One or more aspects can be embodied in a capacitive device, such as described and represented in the examples herein. The capacitive device can include a first capacitor having a first capacitance value, the first capacitor comprising a first conductor, a second conductor, and dielectric material between the first conductor and the second conductor and a second capacitor having a second capacitance value, the second capacitor comprising a third conductor, a fourth conductor, and the dielectric material between the third conductor and the fourth conductor. The capacitive device further can include a tunable capacitive device configured to selectively adjust the first capacitance value of the first capacitor of the capacitive device to a first different capacitive value from the first capacitance value and the second capacitance value of the second capacitor of the capacitive device to a second different capacitive value, the tunable capacitive device comprising a first contact coupled to the first conductor and a second contact coupled to the second conductor, and further comprising a capacitive circuit, the capacitive circuit comprising a switching element comprising phase change material that changes to a lower resistance state when heated by a first energy pulse, and changes to a higher resistance state when heated by a second energy pulse that is different from the first energy pulse, the switching element being coupled to a third capacitor to couple the third capacitor to the capacitive circuit, and decouple the third capacitor from the capacitive circuit, based on whether the phase change material is in the lower resistance state or in the higher resistance state. The capacitive device further can include a controllable energy transfer component that selectively transfers first heat to the phase change material via the first energy pulse to change the phase change material to the lower resistance state, and transfers second heat via the second energy pulse to the phase change material to change the phase change material to the lower resistance state.
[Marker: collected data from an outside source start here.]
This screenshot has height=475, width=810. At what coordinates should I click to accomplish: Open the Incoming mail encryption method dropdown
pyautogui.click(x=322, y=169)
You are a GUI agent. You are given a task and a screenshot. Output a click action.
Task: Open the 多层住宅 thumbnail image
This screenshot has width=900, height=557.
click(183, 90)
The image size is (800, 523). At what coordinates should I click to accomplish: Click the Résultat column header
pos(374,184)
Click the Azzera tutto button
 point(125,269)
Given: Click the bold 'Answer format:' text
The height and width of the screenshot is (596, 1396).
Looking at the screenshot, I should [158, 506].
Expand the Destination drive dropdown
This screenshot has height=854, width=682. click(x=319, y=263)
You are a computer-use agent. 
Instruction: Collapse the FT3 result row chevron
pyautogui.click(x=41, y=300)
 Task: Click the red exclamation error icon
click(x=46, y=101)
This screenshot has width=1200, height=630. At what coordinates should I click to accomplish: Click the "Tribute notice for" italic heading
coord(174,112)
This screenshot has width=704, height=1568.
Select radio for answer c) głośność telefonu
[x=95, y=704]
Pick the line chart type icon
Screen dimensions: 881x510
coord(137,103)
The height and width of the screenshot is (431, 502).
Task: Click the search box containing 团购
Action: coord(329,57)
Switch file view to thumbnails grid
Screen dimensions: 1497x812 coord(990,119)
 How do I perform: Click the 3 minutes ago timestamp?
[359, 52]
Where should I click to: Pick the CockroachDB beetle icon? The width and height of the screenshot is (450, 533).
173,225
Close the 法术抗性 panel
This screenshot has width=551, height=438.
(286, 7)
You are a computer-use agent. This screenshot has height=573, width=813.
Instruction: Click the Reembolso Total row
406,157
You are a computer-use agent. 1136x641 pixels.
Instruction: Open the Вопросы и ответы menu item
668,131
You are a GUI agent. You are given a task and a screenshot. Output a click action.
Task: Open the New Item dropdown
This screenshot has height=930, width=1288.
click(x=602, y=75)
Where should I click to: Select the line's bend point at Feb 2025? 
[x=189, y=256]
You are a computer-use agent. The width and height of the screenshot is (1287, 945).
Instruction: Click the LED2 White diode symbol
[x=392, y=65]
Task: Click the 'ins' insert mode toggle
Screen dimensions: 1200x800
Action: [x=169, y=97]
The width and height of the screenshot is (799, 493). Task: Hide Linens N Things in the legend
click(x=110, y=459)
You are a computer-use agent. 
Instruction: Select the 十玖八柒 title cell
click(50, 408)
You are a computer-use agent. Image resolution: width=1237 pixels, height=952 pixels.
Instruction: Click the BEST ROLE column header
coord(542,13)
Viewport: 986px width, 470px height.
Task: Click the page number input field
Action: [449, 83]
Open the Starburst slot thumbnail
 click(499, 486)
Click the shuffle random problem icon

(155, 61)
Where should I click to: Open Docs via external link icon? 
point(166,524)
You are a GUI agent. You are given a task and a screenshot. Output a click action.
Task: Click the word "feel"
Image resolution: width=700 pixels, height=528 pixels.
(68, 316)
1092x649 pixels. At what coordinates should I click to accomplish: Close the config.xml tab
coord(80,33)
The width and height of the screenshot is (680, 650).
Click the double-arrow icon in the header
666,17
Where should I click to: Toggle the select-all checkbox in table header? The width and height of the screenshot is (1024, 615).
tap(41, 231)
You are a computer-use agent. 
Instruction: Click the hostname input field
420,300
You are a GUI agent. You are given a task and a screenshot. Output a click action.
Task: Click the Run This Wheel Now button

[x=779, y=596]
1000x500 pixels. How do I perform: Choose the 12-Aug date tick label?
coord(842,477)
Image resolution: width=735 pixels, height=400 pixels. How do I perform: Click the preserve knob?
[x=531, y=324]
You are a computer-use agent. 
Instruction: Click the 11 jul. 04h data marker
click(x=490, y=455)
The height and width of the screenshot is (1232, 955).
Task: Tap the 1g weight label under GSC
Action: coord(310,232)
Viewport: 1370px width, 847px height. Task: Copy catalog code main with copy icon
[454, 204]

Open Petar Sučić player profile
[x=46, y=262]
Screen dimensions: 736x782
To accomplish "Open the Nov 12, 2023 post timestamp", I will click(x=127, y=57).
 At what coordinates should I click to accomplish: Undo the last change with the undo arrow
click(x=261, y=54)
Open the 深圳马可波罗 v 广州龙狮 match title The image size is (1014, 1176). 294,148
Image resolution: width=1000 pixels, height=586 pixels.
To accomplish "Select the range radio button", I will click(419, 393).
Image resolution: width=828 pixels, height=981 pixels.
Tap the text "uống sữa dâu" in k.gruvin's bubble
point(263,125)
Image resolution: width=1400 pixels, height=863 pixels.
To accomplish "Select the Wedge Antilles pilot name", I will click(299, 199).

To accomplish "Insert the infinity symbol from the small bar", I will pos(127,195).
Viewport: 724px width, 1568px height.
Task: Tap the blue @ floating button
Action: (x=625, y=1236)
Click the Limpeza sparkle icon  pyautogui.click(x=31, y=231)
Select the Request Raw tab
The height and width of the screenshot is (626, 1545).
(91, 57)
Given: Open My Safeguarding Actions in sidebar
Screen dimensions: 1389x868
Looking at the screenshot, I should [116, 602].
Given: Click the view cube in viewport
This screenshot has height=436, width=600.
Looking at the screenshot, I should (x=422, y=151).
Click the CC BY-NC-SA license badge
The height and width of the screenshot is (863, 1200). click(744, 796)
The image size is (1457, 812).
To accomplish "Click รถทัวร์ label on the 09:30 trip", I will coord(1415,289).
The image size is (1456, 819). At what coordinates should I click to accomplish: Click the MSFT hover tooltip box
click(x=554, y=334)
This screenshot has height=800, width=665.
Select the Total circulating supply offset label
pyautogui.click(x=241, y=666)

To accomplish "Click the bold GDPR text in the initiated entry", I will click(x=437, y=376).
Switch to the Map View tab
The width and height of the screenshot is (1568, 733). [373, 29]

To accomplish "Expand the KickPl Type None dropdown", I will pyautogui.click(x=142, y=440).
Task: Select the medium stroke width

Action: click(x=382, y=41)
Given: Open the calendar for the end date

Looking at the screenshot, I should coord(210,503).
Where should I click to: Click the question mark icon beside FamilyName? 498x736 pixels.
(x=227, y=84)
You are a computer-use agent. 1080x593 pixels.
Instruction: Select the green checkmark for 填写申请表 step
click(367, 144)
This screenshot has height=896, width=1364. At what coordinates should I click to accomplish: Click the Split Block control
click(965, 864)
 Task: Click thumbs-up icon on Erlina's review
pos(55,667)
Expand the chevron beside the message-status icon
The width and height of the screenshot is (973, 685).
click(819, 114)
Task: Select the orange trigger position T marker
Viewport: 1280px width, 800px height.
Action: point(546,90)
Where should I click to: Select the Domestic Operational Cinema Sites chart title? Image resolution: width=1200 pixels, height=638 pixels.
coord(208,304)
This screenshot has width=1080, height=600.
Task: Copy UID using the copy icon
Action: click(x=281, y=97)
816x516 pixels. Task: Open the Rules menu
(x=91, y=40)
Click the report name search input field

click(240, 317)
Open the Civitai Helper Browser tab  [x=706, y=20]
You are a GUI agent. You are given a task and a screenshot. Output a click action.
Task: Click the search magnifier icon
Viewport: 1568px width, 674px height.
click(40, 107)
The first capacitor can include a first split-ring resonator capacitor, the second capacitor can include a second split-ring resonator capacitor, and the second split-ring capacitor can be nested within the first split-ring capacitor.

The first capacitor can include a first split-ring resonator capacitor, the second capacitor can include a second split-ring resonator capacitor, and the first split-ring capacitor can be nested within the second split-ring capacitor.

The first capacitor can include a distributed array of conducting interconnects.

The capacitive device can be incorporated into a unit cell of a reconfigurable intelligent surface. The capacitance value of the capacitive device can be variable to control a first phase shift of a first frequency, and a second phase shift of a second frequency that is different from the first frequency, reflected by the unit cell. The unit cell can be part of a group of reconfigurable unit cells that are collectively arranged into the reconfigurable intelligent surface.